One of our customers has Lookout 6.0.2 communicating with several CMI Scada Packs over wireless modems using Modbus RTU protocol. Suddenly last Friday night he got comm fail alarm pages on all but one site. The Modbus statistics window revealed that Lookout had stopped polling all sites except the one site that stayed in communications. The only activity was the one site.
He watched it poll this way for 2 hours, never returning to the normal polling cycle.
I had him exit and re-launch Lookout and polling returned to normal and has been that way since late Friday night.
This system has been in service for several years with very near 100% good communications sice we deployed it, up until now.
It was obviously a Lookout failure, since the only action taken was to exit and re-launch Lookout.
Isn't there a watchdog timer for this sort of error?
Is this a failure of the Modbus cbx object? (We are using the plain vanilla Modbus driver)
Foote Control Systems
Solved! Go to Solution.

TASKS AND EXERCISES ->
- a) For how long did the customer watch Lookout poll only the one site, according to the forum post?
- b) Summarize the forum post in two sentences.
- c) Copy the forum post word for word, beginning at the words "One of our customers" and stopping after "normal polling cycle.".
The saved entries were taken from a different source than the forum post.

Saved entries:
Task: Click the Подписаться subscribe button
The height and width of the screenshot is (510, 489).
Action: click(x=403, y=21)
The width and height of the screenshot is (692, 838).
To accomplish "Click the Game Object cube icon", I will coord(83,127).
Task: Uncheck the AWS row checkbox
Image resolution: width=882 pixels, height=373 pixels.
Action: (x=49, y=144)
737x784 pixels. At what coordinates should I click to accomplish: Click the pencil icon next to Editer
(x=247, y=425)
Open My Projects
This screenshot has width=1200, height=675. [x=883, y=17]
==
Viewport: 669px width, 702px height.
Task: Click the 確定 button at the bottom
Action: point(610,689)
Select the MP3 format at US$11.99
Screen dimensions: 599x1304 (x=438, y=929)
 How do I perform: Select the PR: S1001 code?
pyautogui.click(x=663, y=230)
...
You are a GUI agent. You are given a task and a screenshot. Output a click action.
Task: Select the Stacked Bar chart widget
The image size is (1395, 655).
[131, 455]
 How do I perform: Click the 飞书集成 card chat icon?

RESULTS ->
- a) For 2 hours.

- b) A customer's Lookout 6.0.2 system, which communicates with several CMI Scada Packs over wireless modems using Modbus RTU, suddenly stopped polling every site but one and kept polling that way for 2 hours until Lookout was exited and re-launched. The writer calls it a Lookout failure and asks whether there is a watchdog timer for this sort of error or whether the Modbus cbx object failed.

- c)
One of our customers has Lookout 6.0.2 communicating with several CMI Scada Packs over wireless modems using Modbus RTU protocol. Suddenly last Friday night he got comm fail alarm pages on all but one site. The Modbus statistics window revealed that Lookout had stopped polling all sites except the one site that stayed in communications. The only activity was the one site.
He watched it poll this way for 2 hours, never returning to the normal polling cycle.